EXERCISE: For each line of the data below, copy it if it holds the word "screenshot".

*** AVAILABLE DATA

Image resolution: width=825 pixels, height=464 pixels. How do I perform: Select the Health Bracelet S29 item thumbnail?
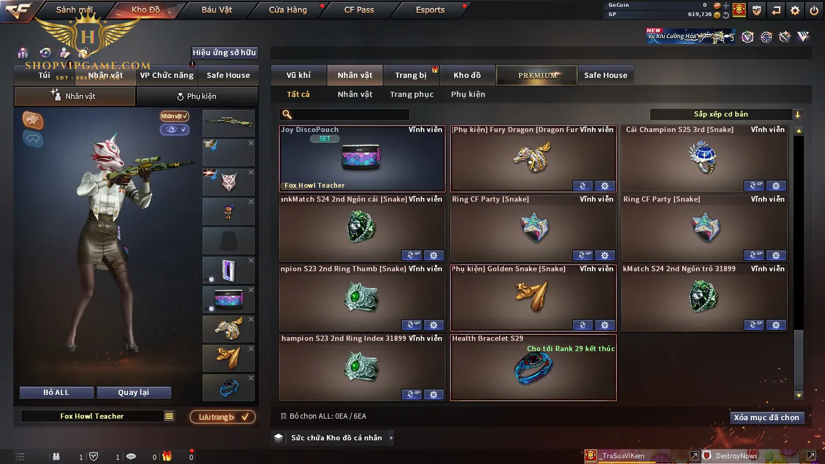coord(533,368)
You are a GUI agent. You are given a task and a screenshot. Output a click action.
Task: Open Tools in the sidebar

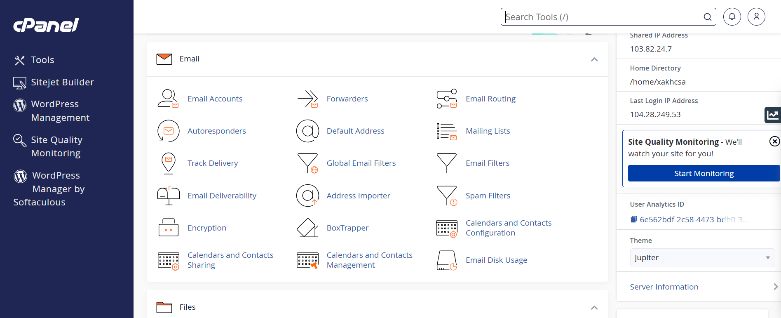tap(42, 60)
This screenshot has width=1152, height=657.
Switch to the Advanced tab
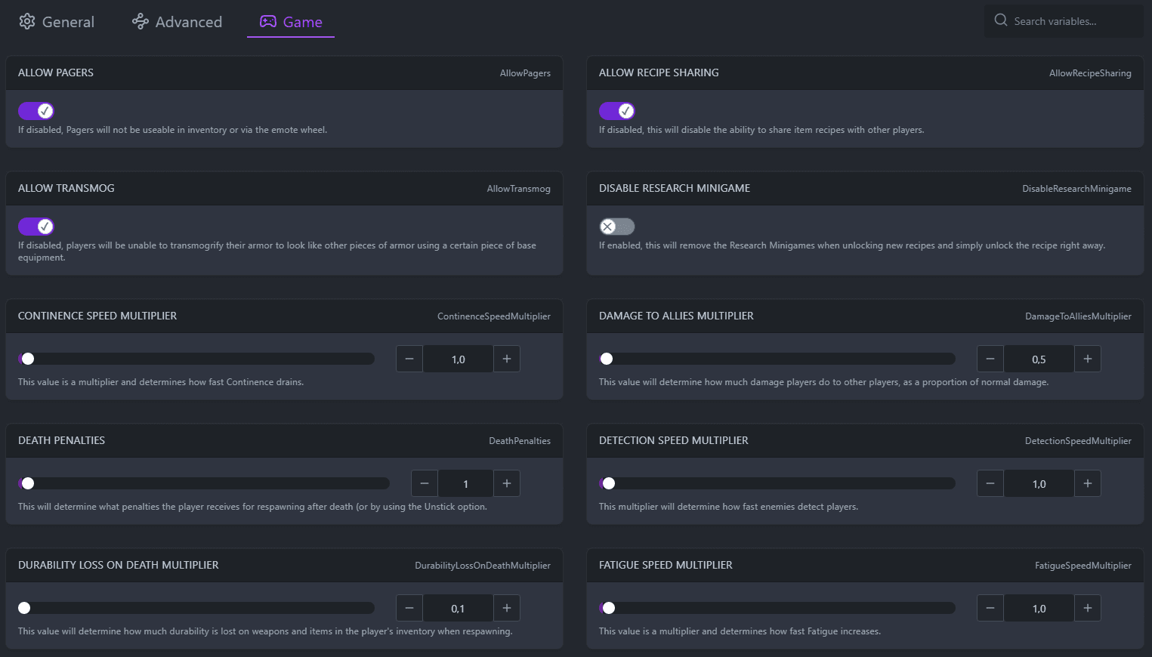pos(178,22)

******

YOUR RESPONSE:
You are a GUI agent. You are given a task and a screenshot. Output a click action.
This screenshot has width=1152, height=657.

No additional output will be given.